Growing up on Nipissing First Nation—my Indigenous territory in Ontario, Canada—someone in my big, crazy family was always creating. My mother is Ojibwe and one of 18 siblings, and when we weren’t all gathering for a gigantic Sunday breakfast at my grandmother Leda’s home, you would find my aunties either cooking, sewing, or beading on their own accord.
Walking into any one of my auntie’s houses, you’d always see a project in action—they could be making my sister’s jingle dress for the summer powwow, or crafting a pair of fur-lined moccasins for my cousin’s upcoming birthday.
Though my reservation is remote and hours away from any big city, witnessing this constant designing-in-action on the rez is what, as I would later realize, ignited my love for fashion. After all, I was witnessing special, handmade creations come to life almost on the daily.
My aunties’ flair for creating such beautiful objects, like my beaded fur mittens, is not unique to my family tree. In many Indigenous families, aunties are the matriarchs who carry forward our traditions.
Though the moniker “Native auntie” is more of a term of endearment for Indigenous elders.
They can be your literal aunts, a close family friend, or a respected figure in your community.
Regardless, they teach the next generation our tribe’s special customs, so that we can continue championing our heritage and keeping our culture alive.
This is especially important given our people’s history; there was once a time where our customs were legally banned. Of course, Indigenous women have always played a crucial role in maintaining the wellbeing of our communities.

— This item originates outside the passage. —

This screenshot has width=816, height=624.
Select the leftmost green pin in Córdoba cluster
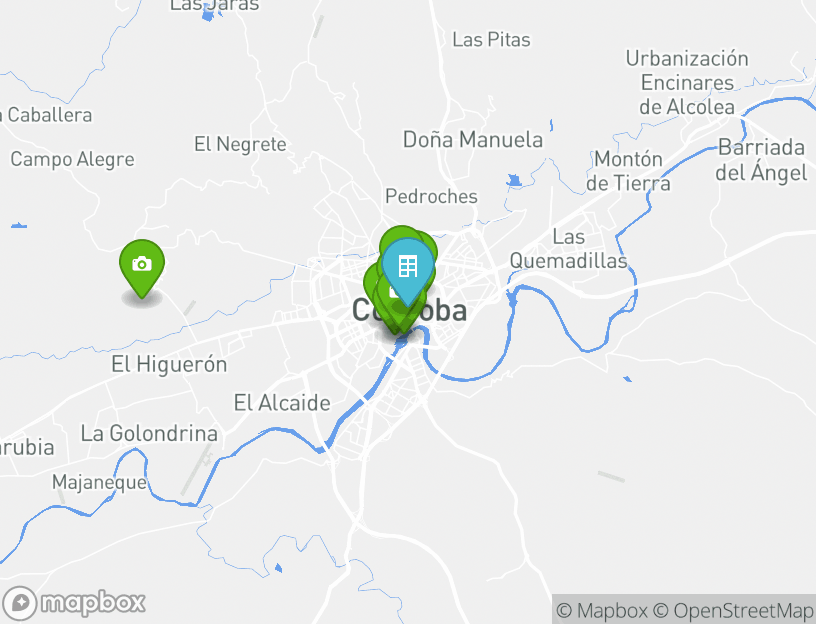click(371, 285)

Historically, women were respected for being craftwork artists, healers, and damn good cooks.
Today, aunties continue to be the pillars of our communities, ensuring our past is carried into the present.
This has certainly been true within my own family.
My sister and my cousins have all learned how to sew or bead the Ojibwe way, thanks to the guidance of our talented aunties (intricate floral beadwork is an Ojibwe signature).
Though I’ve never possessed a talent for craftwork, I have embraced Indigenous style in my own way.
Over the past few years, I’ve worked with my mom and my aunties to design my own traditional garments, all of which are embedded with special meaning.
The first thing we made together was in 2020.
My mother, and my aunties Joan, Lee, and Tammy, and I decided to make my first traditional ribbon shirt.
It was based on a shirt my grandmother had made for me as a kid, though we updated the ribbon colors to reflect who I am today (the blue, red, yellow, and white hues represent the favorite colors of my parents and grandparents).
An image of a crane, embroidered onto the back, reflects my family’s crane clan.
In Ojibwe culture, Indigenous people belong to one of seven clans, each one holding different responsibilities and qualities (the crane clan represents leadership.)